Pomarance
W ostatni weekend pojechalismy w okolice Volterry. Dotarlismy do Pomarance, gminy w prowincji Pizy, ktora liczy prawie 6000 mieszkancow. Rano odbywaly sie tam zawody kolarskie. Powrot na mete planowano o godzinie 12. Nie czekalismy, bo naszym celem byly opuszczone miejsca…
W XII wieku miasteczko nazywano Ripomarrancia. Rozne sa zalozenia dotyczace nazwy. Moze pochodzila od slowa lacinskiego, moze od imienia rzymskiego, a moze od antycznego wloskiego pomarancia, co oznacza melarancia (czyzby jakas krzyzowka jablka z pomaranczem?). Jak by nie bylo, obecna nazwa Pomarance kojarzy sie nam, Polakom, ze slowem pomarancze :).
Miasteczko jest ladne, godne do zwiedzenia. Akurat bylismy w Niedziele Palmowa. Przed kosciolem wystawiono palemki. Kazdy mogl je wziasc.

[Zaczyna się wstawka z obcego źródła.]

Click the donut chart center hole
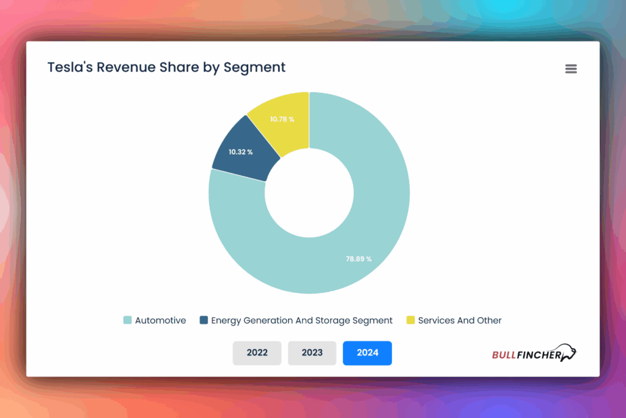 (309, 193)
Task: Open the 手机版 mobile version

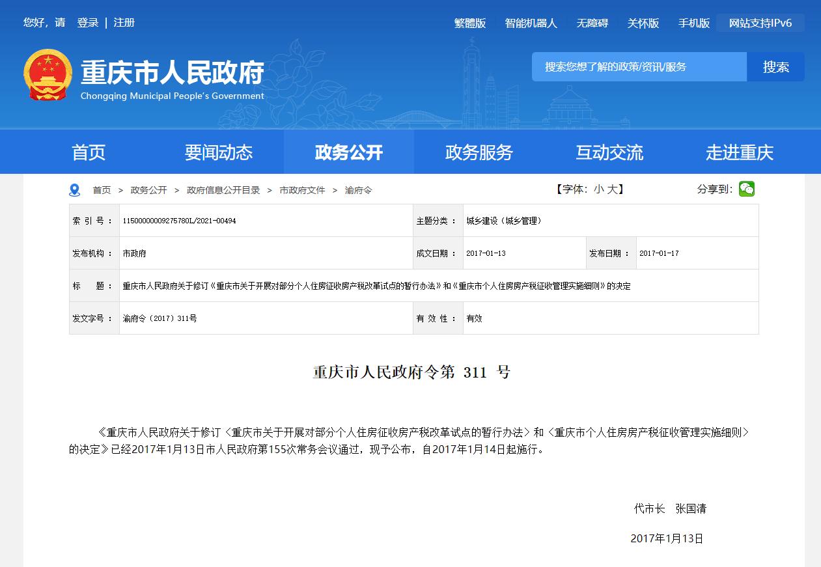Action: point(693,23)
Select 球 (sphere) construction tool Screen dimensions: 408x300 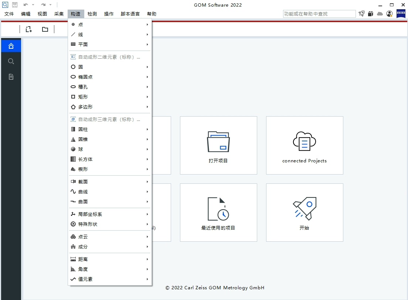click(81, 149)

Na glownym placu wypilismy dobra kawe w barze i zjedlismy rogalika zytniego.
Przeszlismy sie przez „drzwi/wejscie z lukiem z XII wieku.
Dluga uliczka doszlismy do kolejnego placyku, przy ktorym stoi dzwonnica.

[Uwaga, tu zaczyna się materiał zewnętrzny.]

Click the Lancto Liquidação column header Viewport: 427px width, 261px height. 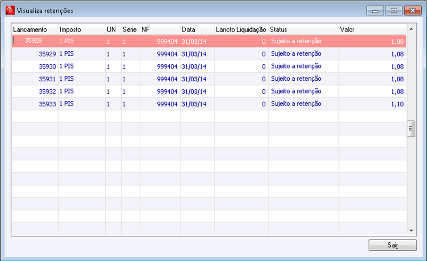click(x=241, y=29)
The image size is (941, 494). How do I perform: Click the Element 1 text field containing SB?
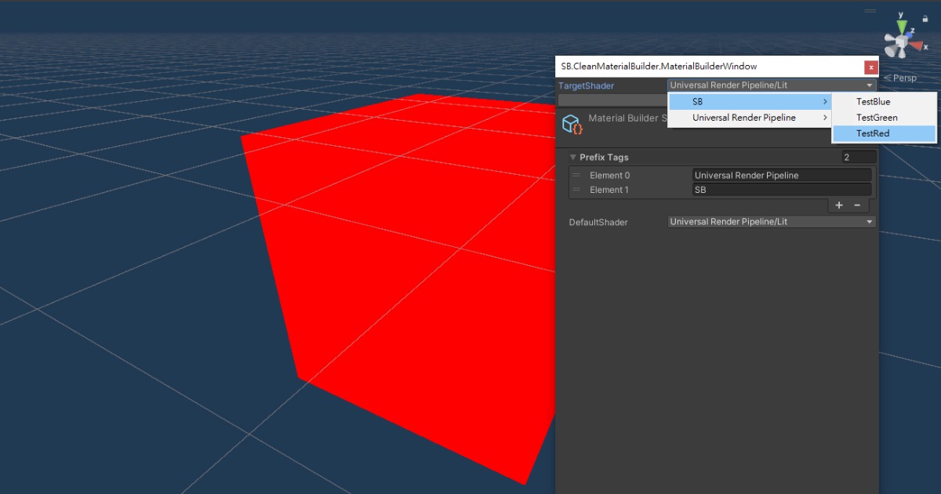point(781,190)
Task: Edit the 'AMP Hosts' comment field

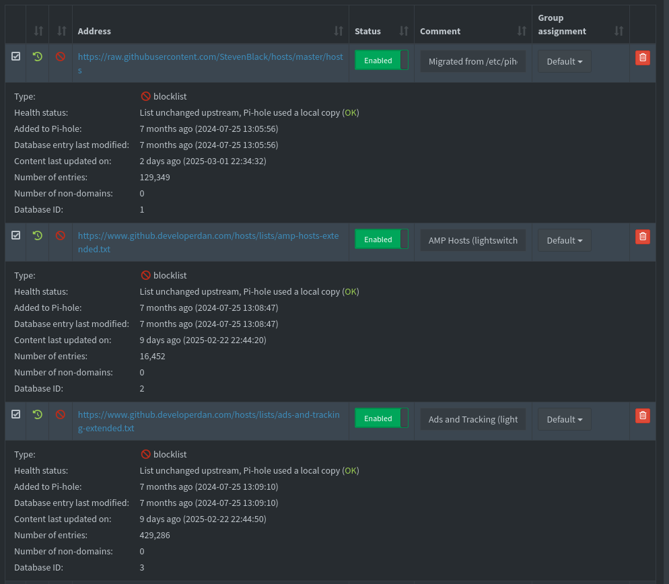Action: coord(473,240)
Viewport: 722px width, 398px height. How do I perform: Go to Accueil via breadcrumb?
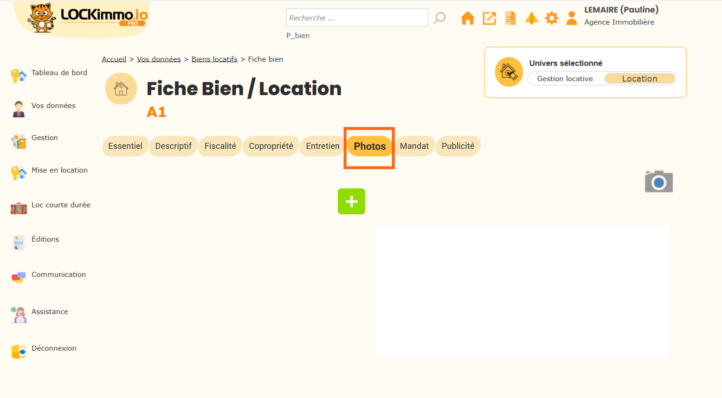(114, 59)
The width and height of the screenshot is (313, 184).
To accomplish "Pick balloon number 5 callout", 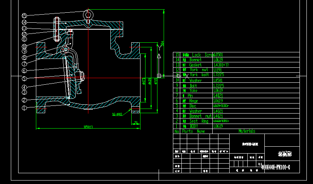I will tap(24, 79).
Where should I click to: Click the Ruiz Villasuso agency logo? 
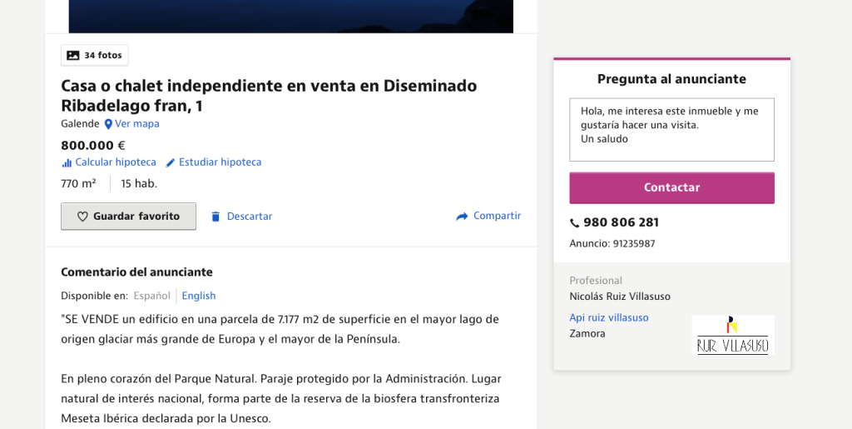[732, 335]
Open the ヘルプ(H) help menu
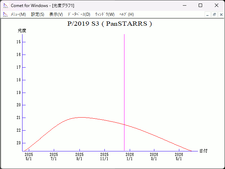 pyautogui.click(x=127, y=14)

Podobno jest to dzwonnica przeniesiona z opactwa San Michele alle Formiche. Legenda glosi, ze 29 wrzesnia latajace mrowki pojawialy sie opactwie, podczas swieta Swietego Michala. Kilka dni pozniej zniknely. Kiedy dzwonnice przeniesiono do Pomarance podobno i latajace mrowki przeniosly sie do miasta.
I w swieto Swietego Michala przylatuja do dzwonnicy i tam umieraja. Podobno pod dzwonnica leza tysiace latajacych mrowek… Potwierdzil to mieszkaniec Pomarance.
Nasza wizyta w miescie nie byla zbyt dluga. Mysle jednak, ze powrocimy tutaj jeszcze, by spokojnie zwiedzic wszystkie zakatki i zajrzec do wszystkich kosciolow.